Religion is just a way of perceiving higher things. Why shouldn’t it have a place in governing?

The author is straight, male, and a member of the majority religion in his country (Buddhist in Sri Lanka), which may be why this poses a legitimate question for him. It’s very easy to answer “why shouldn’t it” if you’re trans woman in the US, a gay man in Iran (or the US), a woman in Saudi Arabia (or the US), or a Muslim in India (or the US). He does not consider these people even for a second - or if he does, he considers them an acceptable sacrifice. Given that he has already written about his own country’s religious authorities persecuting minorities, I lean toward the latter. “I’m okay with you and your friends being murdered by theocratic fascists to save the world” would be ghoulish even if it would actually work. As it is, it’s just grossly indifferent to human life.

It all started when western philosophy severed the religious part of their brain (the practicing, not the preaching) and ran headlong across the continents, killing, colonizing, and enslaving and calling it ‘enlightenment’. This was supposed to be replaced with a secular, scientific morality, but we the colonized have never seen any evidence of this.

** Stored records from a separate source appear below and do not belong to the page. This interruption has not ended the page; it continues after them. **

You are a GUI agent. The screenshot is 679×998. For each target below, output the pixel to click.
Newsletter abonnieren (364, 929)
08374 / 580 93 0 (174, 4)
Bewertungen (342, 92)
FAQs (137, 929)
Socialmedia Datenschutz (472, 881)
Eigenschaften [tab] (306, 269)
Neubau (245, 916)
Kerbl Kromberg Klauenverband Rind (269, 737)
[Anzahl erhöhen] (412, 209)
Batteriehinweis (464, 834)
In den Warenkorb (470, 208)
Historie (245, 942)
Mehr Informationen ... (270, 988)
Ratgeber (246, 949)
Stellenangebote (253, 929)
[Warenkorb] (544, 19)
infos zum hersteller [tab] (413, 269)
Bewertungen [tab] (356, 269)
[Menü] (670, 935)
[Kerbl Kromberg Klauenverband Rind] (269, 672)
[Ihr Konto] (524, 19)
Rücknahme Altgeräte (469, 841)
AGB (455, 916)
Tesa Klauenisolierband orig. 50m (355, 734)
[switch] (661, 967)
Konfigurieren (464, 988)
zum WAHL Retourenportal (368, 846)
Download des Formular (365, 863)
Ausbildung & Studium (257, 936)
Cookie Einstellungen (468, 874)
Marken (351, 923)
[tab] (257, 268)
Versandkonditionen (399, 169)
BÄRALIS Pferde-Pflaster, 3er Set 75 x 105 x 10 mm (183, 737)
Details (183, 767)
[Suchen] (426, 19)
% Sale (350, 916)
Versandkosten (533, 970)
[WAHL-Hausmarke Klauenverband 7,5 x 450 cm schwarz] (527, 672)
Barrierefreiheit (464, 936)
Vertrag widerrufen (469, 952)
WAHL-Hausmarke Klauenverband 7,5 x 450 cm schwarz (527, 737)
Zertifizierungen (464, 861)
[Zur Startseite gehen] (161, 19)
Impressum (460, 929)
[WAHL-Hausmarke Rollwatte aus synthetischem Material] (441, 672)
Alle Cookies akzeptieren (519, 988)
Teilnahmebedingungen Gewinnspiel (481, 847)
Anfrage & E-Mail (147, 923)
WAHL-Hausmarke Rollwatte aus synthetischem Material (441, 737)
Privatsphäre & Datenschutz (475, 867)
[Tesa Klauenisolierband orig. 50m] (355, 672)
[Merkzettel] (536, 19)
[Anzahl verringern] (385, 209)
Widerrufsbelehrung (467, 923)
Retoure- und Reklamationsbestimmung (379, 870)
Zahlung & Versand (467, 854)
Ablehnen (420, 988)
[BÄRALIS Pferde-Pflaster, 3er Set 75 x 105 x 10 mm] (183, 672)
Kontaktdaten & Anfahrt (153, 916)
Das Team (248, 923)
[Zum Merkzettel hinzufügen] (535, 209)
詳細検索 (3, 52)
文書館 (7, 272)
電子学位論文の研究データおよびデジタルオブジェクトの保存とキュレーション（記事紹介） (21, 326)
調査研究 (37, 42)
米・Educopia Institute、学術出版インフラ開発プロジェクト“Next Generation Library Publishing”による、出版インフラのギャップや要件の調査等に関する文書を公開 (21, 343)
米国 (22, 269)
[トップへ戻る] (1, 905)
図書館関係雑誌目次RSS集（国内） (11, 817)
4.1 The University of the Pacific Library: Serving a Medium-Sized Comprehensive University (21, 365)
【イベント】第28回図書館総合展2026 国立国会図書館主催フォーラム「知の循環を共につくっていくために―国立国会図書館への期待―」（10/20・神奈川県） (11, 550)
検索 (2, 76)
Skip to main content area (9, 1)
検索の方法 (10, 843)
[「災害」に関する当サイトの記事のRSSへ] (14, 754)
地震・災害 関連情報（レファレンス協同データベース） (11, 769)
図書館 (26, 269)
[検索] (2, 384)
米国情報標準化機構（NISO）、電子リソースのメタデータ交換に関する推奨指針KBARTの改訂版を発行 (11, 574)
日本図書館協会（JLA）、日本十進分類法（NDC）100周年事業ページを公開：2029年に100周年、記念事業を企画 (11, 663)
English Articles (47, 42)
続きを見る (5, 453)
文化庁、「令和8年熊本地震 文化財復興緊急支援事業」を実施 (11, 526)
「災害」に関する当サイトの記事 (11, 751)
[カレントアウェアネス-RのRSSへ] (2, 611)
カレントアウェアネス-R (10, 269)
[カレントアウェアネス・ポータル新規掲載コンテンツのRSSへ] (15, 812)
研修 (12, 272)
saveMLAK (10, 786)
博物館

This is, of course, a completely ahistorical and absurd view of colonialism. The old-time European colonizers loved their Christianity. Residential schools, missionaries, and forced conversions were all part and parcel of the colonial playbook. Churches backed colonialism under the guise of saving souls, and the enterprise was carried out by kings and queens who justified their rule with divine right.

The author has spoken positively of Christianity elsewhere in his blog, so I’m sure he would say that all of these examples weren’t “real Christianity” - an argument that rings as hollow as when capitalists say that monopolies and colonialism “aren’t real capitalism.” We must judge a system by its results when put into practice.